A prefeitura de Lençóis acompanha o caso e cobrou esclarecimentos ao ICMBio, como explicou Uilami Dejan, diretor de Promoção da Igualdade Racial do município. “Nós criamos o Dia Municipal do Jarê, que foi celebrado pela primeira vez neste ano, em 16 de abril. Fizemos uma grande celebração nos bairros da cidade e, logo agora, tivemos um ataque a um dos nossos terreiros mais antigos. Foi algo muito simbólico e violento”, lamentou Uilami.

Em nota, o Ministério Público do Estado da Bahia (MP-BA) informou que "instaurou procedimento para cobrar do Poder Público a adoção de medidas eficazes voltadas ao reconhecimento formal da prática de Jarê enquanto patrimônio cultural e a implementação de um plano de salvaguarda no município". O procedimento foi instaurado pela Promotoria Regional Ambiental do Alto Paraguaçu, em colaboração com o Centro de Apoio Operacional de Defesa do Meio Ambiente (Ceama) e do Núcleo de Defesa do Patrimônio Histórico, Artístico e Cultural (Nudephac).

O jarê mistura saberes e práticas indígenas, além do candomblé e do cristianismo.
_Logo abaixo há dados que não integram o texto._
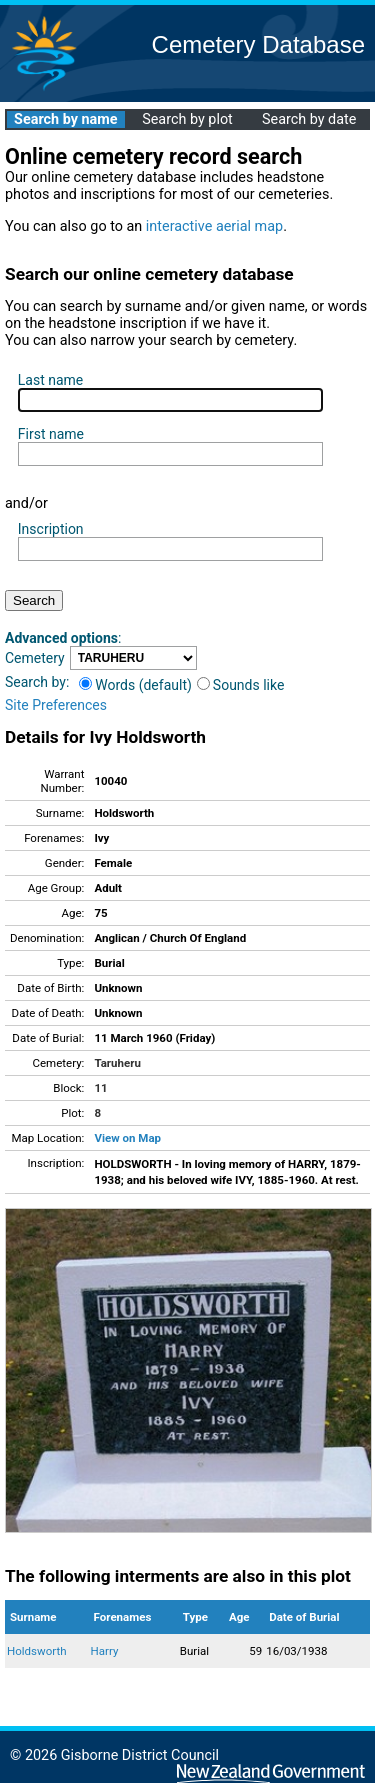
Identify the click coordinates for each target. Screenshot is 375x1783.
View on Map (127, 1138)
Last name (50, 380)
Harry (105, 1651)
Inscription (51, 529)
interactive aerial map (214, 226)
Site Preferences (56, 705)
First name (51, 434)
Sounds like (241, 685)
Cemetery (35, 658)
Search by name (65, 119)
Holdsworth (37, 1651)
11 (100, 1088)
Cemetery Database (258, 44)
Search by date (309, 119)
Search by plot (187, 119)
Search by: (37, 682)
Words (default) (135, 685)
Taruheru (117, 1063)
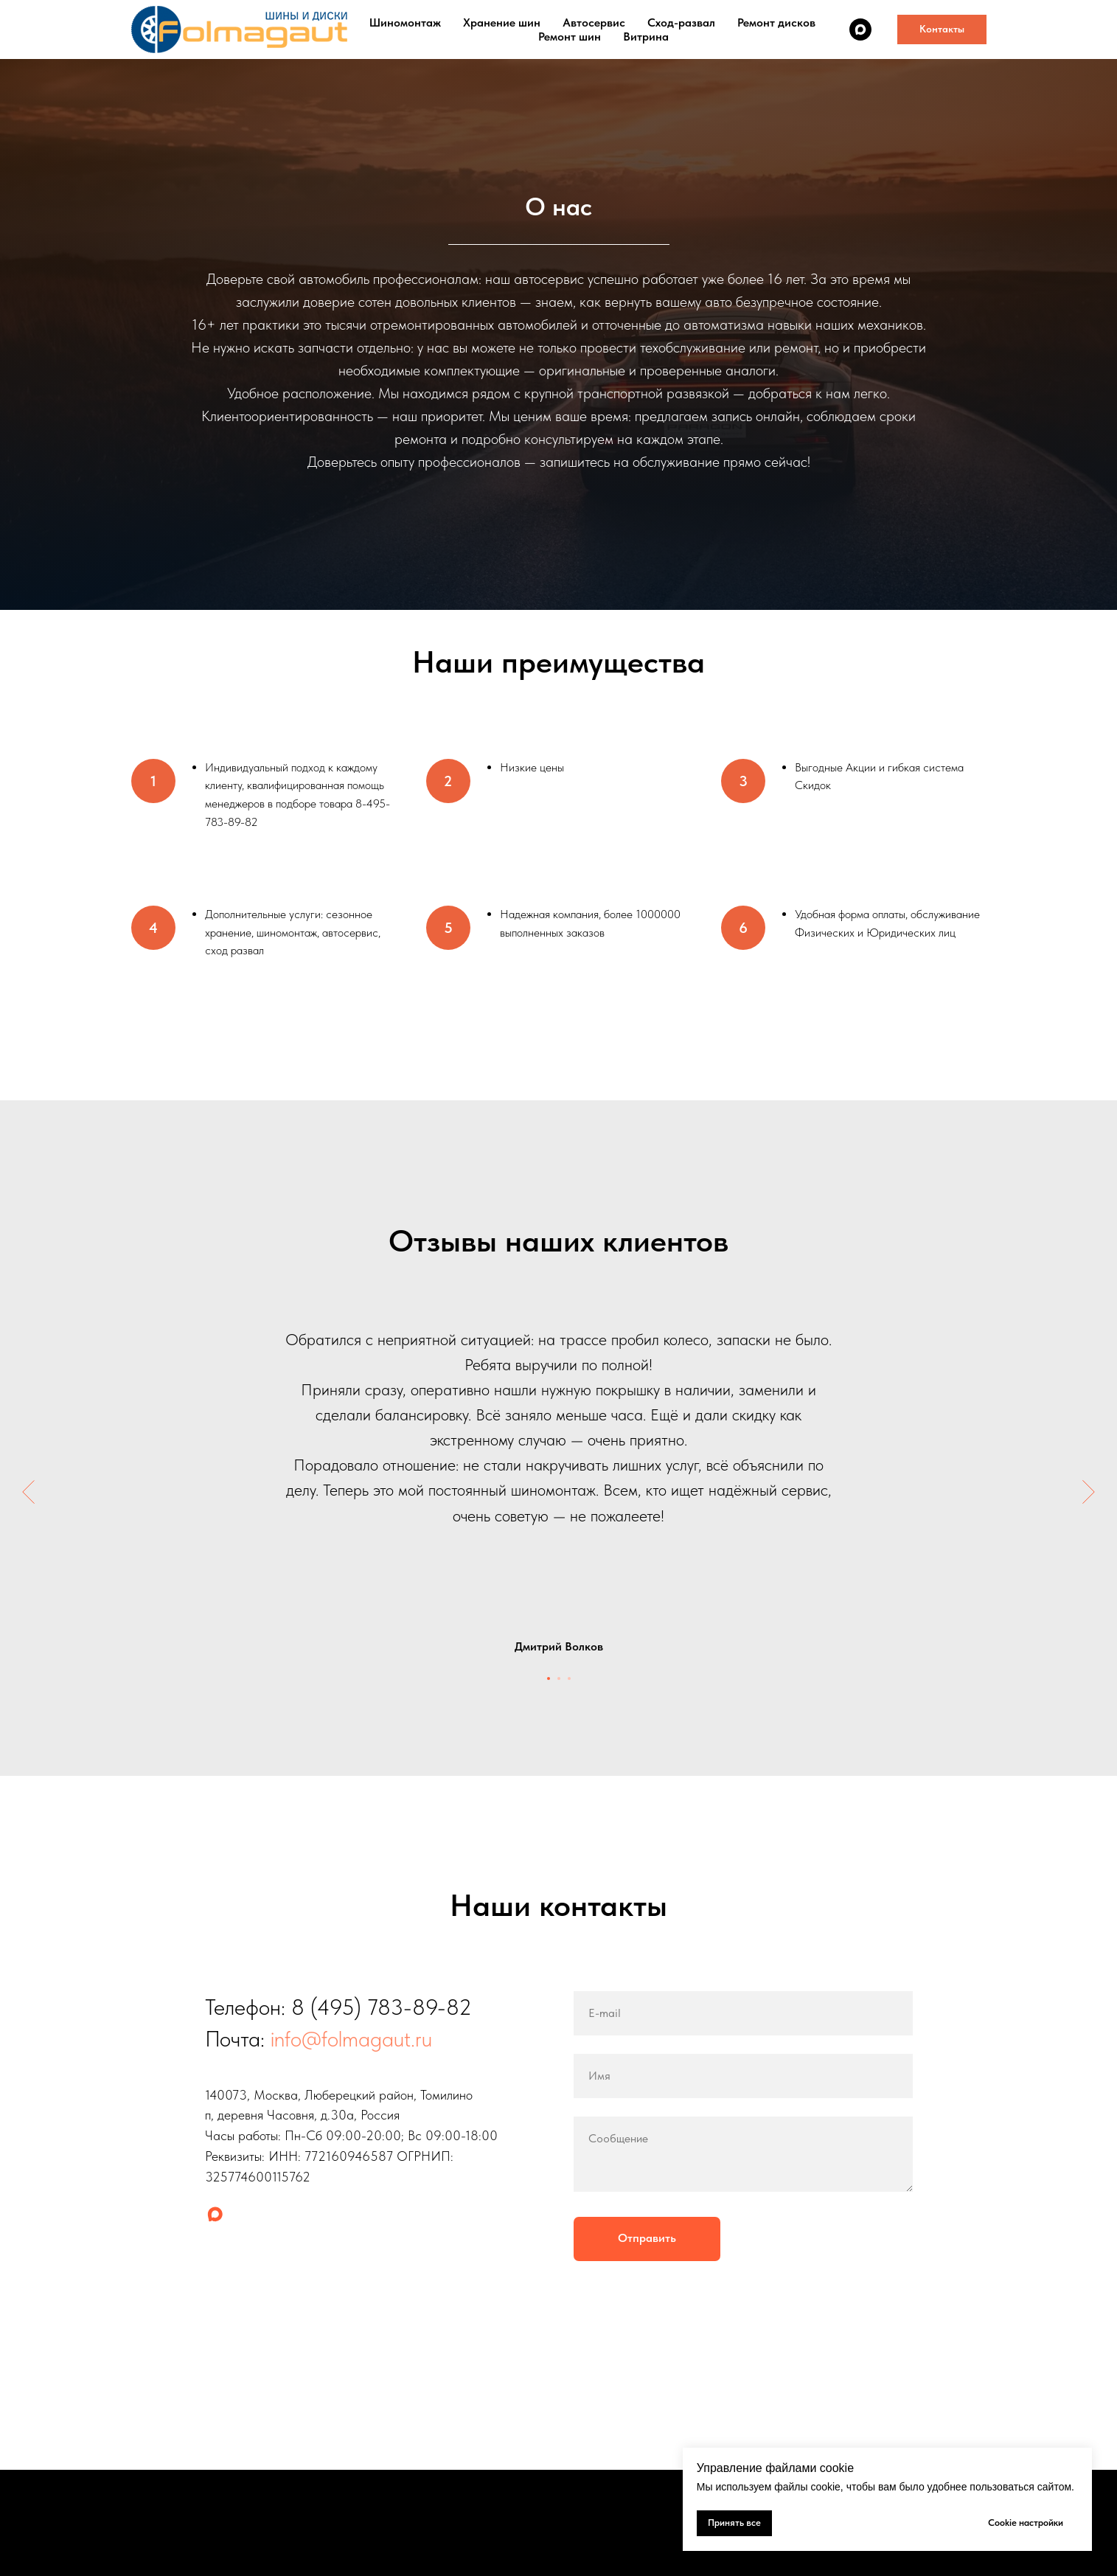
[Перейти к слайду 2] (558, 1678)
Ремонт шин (569, 36)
É uma religião exclusiva da Chapada Diamantina e ganhou projeção nacional com o romance Torto Arado, publicado em 2019 pelo autor baiano Itamar Vieira Júnior. Em 2021, o CORREIO fez uma reportagem especial sobre a presença do jarê na região.
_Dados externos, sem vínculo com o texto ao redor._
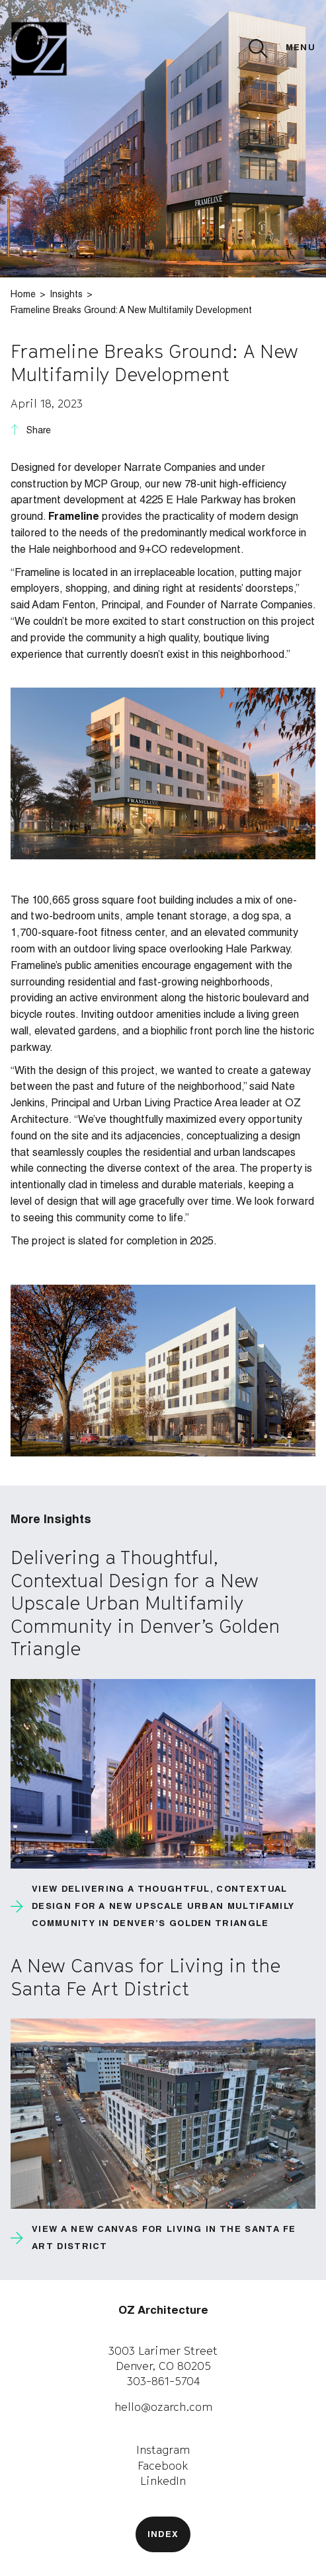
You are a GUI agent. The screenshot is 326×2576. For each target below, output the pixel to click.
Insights (66, 295)
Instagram (163, 2449)
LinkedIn (163, 2480)
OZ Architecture (163, 2311)
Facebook (163, 2465)
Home (23, 295)
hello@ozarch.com (163, 2407)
Para Leonel Monteiro, presidente da Associação Brasileira de Preservação da Cultura Afro-Ameríndia (AFA), a destruição foi resultado do racismo estrutural. “Queremos que ocorra troca da gestão do parque e que os responsáveis respondam por esse ato de racismo religioso. O terreiro também deve ser reconstruído”, pontuou.

Antes da ação que ocorreu no Peji da Pedra Branca, agentes do ICMBio estiveram no terreiro de Pai Gil de Ogum, que também fica na parte norte do Parque Nacional da Chapada.
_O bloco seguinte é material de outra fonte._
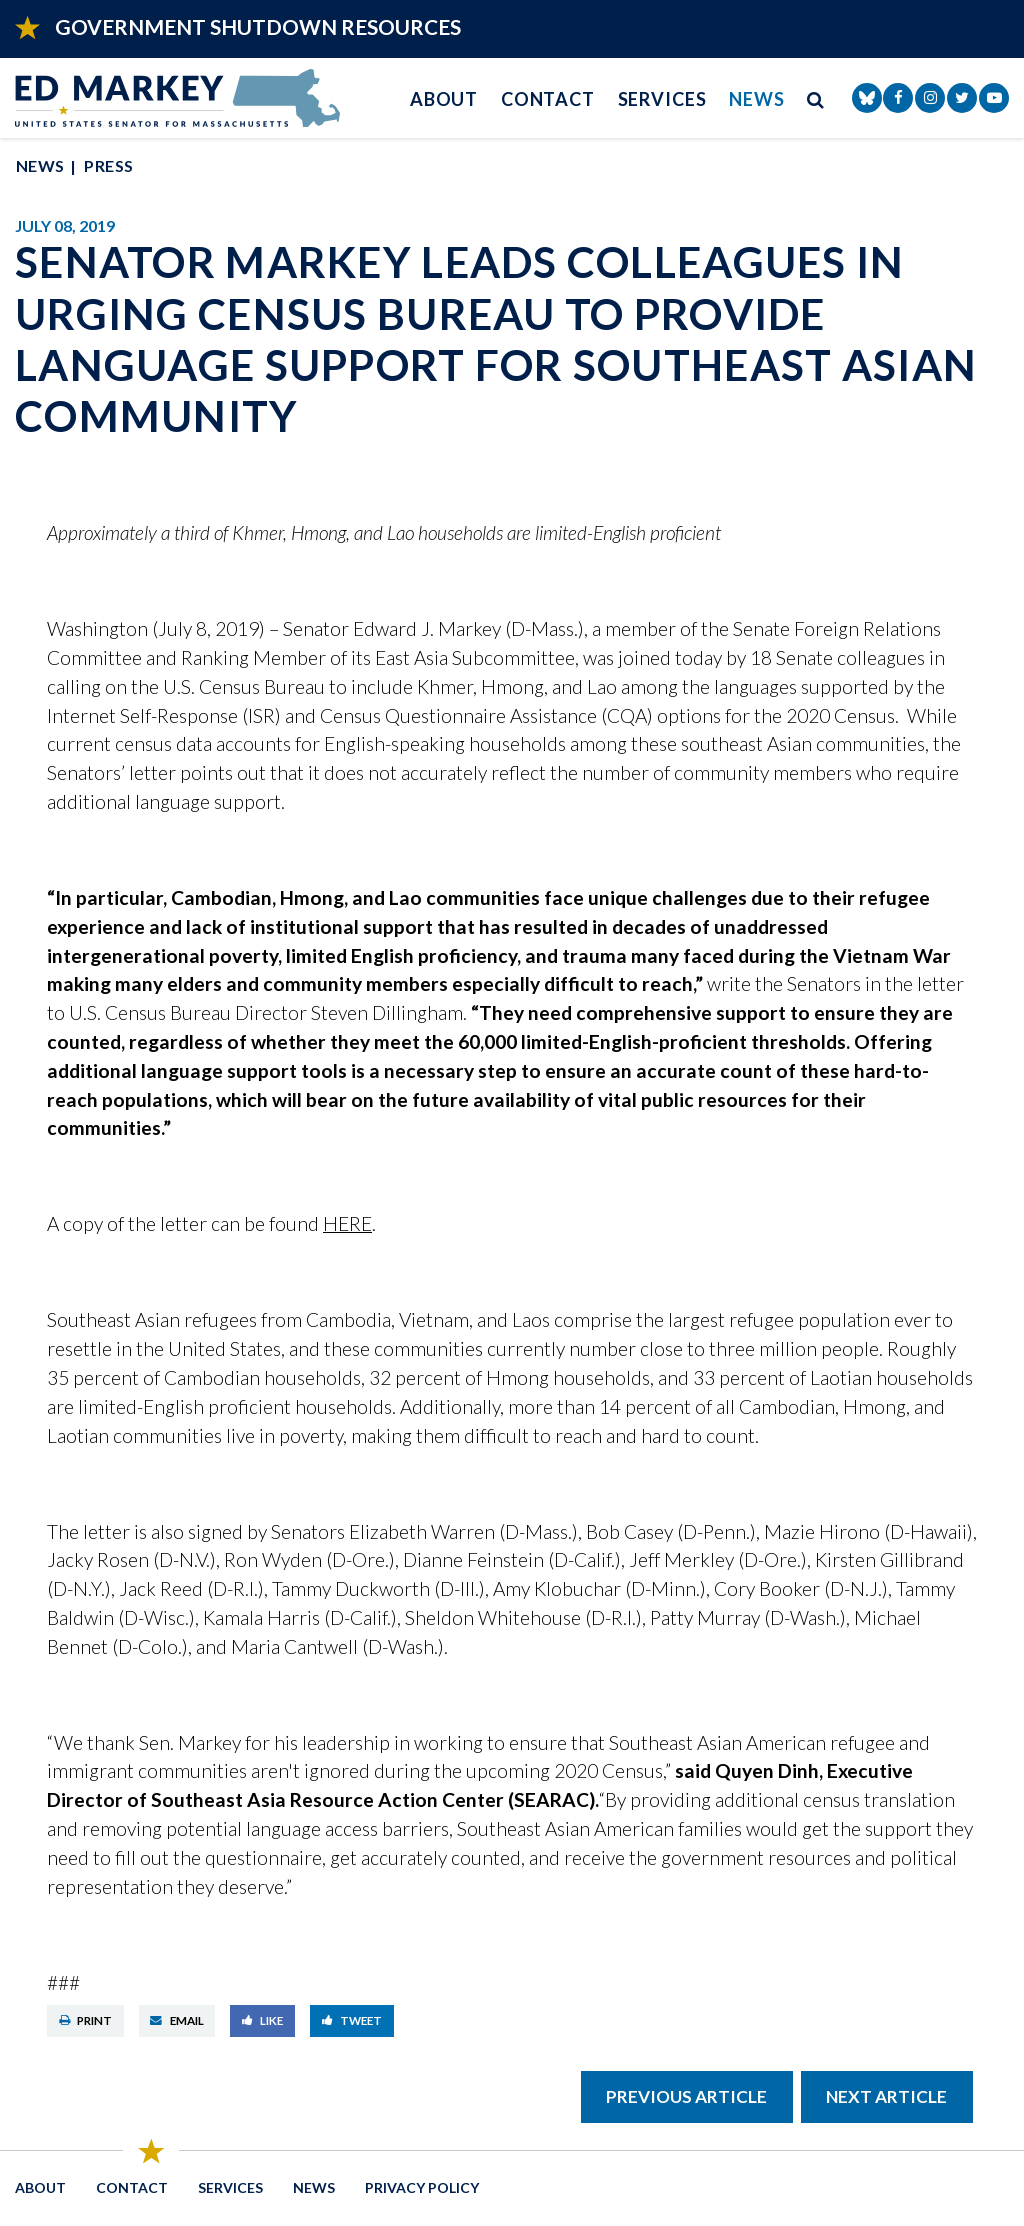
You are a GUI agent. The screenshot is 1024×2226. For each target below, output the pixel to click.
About (444, 99)
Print (86, 2020)
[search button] (816, 98)
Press (108, 165)
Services (662, 99)
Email (177, 2020)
"Nosso terreiro é bem próximo ao que foi destruído. São cerca de 30 minutos de caminhada. Nós tivemos dias de muito medo de que eles voltassem para fazer a mesma coisa aqui. Ficamos pensando que eles não destruíram o terreiro porque haviam pessoas quando eles chegaram aqui", disse Layra Silva, que frequenta o terreito de Pai Gil há 13 anos. Ela contou que os religiosos foram ameaçados de multa e tiveram que retirar um assentamento de mais de 30 anos do terreiro.